Of course that couldn’t have been further from the truth. Ling was one of the quarter of the UK population who suffer from some form of mental illness every year. But its invisibility was confusing – for him, for his family, for his employer and the fans of the club of which he was at the head.

“It’s weird because deep down you don’t want it to be depression,” he says. “You want it to be a physical ailment that someone can give you a tablet for and make it disappear. I didn’t want it to be depression because I knew how low it took me before, but the second time it hit me twice as hard.

“When I speak about it now people say ‘you were the last person I’d ever thought would get depression because you’re very outgoing, very jovial’ but it isn’t about that. I’ve had it under control for a year now and feel in a much better place this time.

“All I know is that some people’s brains are susceptible to depression and mine is or was.”

Torquay went public with the line Ling was taking time off work to recover from a stress-related illness. When his rolling contract in the summer he felt he was ready to return to work. The club did not.

“The truth of the matter was I was fit and well to go back in May but Torquay decided they wanted to go with Alan Knill and dispense of my services.

“The rumours when I left Torquay were that I had a brain tumour, that I had cancer, that I was an alcoholic. I’m not being disrespectful to any of those scenarios but if I had a brain tumour they couldn’t have and wouldn’t have sacked me, I honestly believe that.

“They honoured their contract, they paid me the year’s money but if anyone can find footballing reasons for why I was sacked from Torquay then they’re a better person than me.

“I feel I was ready then to tell this story, to explain to everybody where I’d been, to explain depression and that I was on medication to cope with it. I felt in a much better place.

“If I was working in any normal job I wouldn’t have to go public with this and no one would have needed to know where I was for the three months I was missing because, in a normal industry, they write you off ill, they write you off work and it would all be hush hush.

“At Torquay they had a daily paper and then a weekly paper and you had to be accountable. In a male-dominant sport it’s probably harder to deal with depression, particularly when you’re the head of that club.

“You can work with it.
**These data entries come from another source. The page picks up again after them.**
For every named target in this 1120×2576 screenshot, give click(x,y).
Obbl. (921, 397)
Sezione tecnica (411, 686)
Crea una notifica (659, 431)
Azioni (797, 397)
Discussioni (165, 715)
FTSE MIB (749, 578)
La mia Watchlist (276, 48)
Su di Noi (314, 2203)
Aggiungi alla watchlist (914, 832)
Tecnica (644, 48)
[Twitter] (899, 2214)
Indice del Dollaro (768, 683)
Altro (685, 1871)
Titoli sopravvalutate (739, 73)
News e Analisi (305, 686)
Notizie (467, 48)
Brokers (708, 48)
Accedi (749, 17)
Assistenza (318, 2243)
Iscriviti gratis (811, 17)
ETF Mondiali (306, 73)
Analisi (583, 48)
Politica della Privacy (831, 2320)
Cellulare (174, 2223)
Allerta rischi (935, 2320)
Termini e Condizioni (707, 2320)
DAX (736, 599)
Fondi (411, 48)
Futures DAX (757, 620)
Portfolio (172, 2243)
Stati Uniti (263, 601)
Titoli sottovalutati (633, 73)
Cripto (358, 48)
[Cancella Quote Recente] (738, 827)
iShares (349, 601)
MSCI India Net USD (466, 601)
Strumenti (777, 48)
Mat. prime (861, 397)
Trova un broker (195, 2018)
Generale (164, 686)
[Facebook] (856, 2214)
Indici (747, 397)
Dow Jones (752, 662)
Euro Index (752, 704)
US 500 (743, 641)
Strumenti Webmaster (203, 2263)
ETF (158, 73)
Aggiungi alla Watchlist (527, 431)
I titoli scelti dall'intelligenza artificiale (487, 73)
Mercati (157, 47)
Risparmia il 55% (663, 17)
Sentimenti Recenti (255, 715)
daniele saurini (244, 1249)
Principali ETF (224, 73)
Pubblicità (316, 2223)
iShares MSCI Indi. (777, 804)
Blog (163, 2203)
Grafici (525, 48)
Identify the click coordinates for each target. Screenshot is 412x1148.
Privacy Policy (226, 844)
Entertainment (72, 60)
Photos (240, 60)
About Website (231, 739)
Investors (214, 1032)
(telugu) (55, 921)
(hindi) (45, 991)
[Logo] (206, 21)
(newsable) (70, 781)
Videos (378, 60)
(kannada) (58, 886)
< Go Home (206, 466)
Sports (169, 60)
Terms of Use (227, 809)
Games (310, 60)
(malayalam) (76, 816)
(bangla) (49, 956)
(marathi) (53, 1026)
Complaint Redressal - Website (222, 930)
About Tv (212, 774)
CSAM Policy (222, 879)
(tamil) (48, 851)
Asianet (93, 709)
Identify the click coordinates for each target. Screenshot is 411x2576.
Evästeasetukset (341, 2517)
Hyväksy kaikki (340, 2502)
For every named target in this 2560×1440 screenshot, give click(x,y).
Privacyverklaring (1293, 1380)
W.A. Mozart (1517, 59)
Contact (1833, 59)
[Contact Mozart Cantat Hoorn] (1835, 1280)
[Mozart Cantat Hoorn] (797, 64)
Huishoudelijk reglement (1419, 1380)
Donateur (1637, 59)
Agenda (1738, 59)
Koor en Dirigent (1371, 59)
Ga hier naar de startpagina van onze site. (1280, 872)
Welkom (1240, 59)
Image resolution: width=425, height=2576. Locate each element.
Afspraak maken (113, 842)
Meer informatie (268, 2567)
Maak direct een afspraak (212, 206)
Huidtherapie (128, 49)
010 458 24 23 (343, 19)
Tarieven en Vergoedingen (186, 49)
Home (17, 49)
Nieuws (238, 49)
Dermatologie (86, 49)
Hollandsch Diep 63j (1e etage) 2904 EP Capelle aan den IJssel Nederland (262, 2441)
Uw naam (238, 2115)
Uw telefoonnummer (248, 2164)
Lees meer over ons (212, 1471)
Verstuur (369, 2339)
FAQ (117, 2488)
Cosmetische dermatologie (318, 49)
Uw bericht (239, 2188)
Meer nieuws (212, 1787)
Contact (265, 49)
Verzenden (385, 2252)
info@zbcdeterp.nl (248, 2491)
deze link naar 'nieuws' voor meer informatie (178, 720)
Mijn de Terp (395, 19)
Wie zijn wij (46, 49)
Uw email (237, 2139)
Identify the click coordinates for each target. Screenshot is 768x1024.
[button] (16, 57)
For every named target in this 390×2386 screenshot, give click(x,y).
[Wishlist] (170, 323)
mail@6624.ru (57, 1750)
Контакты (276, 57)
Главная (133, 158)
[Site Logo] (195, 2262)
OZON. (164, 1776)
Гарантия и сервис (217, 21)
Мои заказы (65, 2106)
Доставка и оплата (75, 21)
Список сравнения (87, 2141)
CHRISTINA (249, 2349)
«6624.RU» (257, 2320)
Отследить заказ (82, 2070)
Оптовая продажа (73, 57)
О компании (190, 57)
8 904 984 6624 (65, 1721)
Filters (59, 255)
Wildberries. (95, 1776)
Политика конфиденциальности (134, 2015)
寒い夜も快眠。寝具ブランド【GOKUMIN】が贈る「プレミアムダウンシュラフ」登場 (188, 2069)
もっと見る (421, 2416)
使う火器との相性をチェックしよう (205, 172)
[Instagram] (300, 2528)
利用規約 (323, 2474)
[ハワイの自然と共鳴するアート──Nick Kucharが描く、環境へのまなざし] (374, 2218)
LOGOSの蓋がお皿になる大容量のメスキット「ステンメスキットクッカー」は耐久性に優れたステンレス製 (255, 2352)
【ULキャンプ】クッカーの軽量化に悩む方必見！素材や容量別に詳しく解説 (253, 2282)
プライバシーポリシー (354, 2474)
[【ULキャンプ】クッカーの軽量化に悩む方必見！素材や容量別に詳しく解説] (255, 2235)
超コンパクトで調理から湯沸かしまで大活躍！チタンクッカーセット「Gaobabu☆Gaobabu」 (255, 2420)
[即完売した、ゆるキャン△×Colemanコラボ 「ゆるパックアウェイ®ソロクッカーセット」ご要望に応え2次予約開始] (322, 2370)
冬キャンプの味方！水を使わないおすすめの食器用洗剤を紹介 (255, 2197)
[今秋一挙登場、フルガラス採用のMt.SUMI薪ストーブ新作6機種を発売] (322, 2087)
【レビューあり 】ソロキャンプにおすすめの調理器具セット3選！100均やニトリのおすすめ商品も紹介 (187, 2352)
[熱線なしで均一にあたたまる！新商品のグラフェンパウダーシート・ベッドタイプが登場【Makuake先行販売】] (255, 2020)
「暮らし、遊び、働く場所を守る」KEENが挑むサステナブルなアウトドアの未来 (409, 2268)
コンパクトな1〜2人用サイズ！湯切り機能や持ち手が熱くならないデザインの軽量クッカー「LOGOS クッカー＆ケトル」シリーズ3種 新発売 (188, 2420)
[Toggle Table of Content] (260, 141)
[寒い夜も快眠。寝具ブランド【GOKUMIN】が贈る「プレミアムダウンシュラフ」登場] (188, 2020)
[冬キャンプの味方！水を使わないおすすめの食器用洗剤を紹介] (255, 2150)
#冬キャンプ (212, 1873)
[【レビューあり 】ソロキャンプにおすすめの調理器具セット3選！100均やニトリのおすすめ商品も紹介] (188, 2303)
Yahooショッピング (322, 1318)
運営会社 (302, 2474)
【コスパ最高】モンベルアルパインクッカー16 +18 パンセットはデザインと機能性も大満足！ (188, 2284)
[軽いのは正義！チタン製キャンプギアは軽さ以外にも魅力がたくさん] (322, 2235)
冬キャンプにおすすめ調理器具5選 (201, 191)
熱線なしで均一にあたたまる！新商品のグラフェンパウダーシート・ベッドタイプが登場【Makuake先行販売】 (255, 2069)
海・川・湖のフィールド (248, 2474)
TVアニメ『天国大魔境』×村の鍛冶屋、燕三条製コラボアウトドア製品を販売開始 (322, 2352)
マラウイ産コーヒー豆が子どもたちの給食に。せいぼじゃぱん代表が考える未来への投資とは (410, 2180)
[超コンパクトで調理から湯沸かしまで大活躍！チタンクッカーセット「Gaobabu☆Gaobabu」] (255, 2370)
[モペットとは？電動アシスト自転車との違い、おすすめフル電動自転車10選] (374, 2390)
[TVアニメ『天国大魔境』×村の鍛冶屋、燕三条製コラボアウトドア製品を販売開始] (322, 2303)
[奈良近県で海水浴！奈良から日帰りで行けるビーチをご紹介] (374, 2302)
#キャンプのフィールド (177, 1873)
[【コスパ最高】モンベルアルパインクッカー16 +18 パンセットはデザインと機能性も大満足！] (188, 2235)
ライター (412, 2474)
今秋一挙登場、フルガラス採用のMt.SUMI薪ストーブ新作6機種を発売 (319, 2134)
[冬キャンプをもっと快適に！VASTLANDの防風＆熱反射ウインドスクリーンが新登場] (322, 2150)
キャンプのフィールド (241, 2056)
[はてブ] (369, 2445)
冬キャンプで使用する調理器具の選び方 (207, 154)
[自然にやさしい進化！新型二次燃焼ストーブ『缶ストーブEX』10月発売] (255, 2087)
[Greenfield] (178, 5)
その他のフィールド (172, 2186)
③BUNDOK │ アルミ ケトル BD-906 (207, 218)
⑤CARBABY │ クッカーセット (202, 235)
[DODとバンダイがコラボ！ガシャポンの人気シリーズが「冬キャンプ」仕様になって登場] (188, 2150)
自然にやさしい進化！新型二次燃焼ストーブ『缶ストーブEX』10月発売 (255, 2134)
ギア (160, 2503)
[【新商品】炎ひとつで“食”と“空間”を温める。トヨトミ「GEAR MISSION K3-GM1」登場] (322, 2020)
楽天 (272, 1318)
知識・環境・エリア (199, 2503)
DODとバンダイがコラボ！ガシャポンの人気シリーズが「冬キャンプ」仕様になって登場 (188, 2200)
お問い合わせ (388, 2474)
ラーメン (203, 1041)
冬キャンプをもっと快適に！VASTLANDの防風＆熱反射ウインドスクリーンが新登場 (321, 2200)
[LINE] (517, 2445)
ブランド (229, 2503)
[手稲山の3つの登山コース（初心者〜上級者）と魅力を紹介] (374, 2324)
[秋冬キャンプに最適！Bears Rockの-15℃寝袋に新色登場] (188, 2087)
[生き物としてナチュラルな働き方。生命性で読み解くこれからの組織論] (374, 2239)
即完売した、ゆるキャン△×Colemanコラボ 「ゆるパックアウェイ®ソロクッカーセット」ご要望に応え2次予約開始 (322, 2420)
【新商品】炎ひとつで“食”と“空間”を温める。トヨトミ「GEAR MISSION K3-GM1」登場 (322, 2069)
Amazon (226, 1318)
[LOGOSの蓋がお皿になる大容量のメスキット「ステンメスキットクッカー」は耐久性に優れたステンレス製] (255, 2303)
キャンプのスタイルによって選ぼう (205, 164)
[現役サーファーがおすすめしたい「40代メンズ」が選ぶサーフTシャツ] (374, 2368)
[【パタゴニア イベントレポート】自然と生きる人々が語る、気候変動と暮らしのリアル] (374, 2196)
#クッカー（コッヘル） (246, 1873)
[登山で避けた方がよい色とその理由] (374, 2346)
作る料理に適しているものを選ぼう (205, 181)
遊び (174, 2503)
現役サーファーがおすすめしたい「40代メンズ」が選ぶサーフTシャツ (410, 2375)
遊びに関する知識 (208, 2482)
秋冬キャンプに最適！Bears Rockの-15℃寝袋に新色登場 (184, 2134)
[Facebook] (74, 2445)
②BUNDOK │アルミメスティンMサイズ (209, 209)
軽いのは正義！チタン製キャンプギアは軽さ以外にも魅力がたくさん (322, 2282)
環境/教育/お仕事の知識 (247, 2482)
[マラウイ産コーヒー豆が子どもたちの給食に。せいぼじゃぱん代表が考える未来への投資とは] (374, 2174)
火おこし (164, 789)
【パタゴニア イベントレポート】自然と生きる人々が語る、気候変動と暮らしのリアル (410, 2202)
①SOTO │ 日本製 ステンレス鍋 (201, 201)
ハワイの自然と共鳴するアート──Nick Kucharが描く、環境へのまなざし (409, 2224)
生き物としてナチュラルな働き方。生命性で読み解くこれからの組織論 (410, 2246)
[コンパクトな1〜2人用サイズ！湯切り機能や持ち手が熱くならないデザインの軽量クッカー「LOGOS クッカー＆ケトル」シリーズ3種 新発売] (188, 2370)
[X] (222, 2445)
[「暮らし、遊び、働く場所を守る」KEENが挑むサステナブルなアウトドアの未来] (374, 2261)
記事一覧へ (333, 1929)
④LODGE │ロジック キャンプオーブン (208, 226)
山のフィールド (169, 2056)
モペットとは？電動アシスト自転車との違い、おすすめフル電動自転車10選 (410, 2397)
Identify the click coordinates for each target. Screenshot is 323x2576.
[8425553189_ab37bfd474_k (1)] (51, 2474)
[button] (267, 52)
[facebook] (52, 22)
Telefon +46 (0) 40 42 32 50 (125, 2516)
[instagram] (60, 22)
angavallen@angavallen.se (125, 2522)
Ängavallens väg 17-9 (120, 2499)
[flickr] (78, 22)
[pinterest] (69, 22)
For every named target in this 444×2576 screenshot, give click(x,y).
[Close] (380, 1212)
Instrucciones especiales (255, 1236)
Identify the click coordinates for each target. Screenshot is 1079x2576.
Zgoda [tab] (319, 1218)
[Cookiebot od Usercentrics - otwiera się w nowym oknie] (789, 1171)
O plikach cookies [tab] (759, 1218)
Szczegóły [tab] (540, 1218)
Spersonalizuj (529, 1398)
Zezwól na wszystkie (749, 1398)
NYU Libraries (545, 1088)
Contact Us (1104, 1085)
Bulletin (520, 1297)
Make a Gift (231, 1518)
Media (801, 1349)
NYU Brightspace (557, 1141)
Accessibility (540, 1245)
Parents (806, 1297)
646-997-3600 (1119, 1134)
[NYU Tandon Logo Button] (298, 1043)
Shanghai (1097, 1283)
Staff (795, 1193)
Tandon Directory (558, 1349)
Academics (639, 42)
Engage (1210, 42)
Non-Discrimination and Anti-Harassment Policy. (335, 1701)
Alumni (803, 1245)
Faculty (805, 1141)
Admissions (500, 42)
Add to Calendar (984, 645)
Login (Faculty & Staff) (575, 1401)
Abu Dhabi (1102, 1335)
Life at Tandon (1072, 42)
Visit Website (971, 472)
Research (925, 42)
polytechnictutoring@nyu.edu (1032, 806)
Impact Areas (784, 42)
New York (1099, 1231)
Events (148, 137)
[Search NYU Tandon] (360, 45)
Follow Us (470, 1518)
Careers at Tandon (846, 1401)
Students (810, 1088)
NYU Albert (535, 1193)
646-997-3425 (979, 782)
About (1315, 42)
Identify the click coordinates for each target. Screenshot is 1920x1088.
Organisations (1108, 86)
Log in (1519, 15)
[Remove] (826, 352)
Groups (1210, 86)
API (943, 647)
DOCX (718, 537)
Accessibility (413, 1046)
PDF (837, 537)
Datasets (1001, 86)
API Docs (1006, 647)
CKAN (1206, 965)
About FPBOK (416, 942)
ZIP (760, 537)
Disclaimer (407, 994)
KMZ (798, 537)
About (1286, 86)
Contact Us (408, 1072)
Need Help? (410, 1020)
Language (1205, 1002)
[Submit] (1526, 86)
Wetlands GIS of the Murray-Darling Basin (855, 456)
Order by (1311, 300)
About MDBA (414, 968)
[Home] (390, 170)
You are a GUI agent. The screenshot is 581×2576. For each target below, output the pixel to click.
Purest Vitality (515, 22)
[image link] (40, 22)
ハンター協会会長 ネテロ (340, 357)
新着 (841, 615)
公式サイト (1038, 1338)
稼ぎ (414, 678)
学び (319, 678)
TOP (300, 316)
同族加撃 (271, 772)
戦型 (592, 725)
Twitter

There are many people in many different industries who are working with depression.”

Having learnt to deal with his depression, Ling feels he is now able to thrive once more and he’s been able to enjoy family life with his wife Caroline, daughter Charlotte and son Samuel – who’s making waves in the Orient youth department.

He’s also using his experience to enlighten others of the very real but often unrecognised dangers of mental illness, its remarkable commonality and how it needs to be understood; with regular media appearances and work for anti-mental health discrimination charity ‘Time for Change’ at the top of his agenda.

But there is still a very pungent sense that Ling is desperate for a return to full-time management. And he feels he’s more than capable to do the job.

“I don’t see why I can’t work in football again just because I’ve had it because for a year now I’ve handled it very well and had no signs for a year,” he says. “People are always going to say ‘what if he comes back into a stressful environment? Is he likely to have depression again?’ I don’t think that’s the case now because I think I have the tools to deal with life situations.

“I want to be back at the coalface. I want that buzz of working within it. I’ve worked in it for 32 years and the only reason I’m outside looking in now is because I’ve had a bout of illness. If you look at my CV it’s a strong CV. I’ve never taken a team down, I’ve always left a team stronger than when I started with them. Cambridge maybe not so much but certainly at Orient and Torquay.

“I’d have no hesitation coming back if the right opportunity came my way.”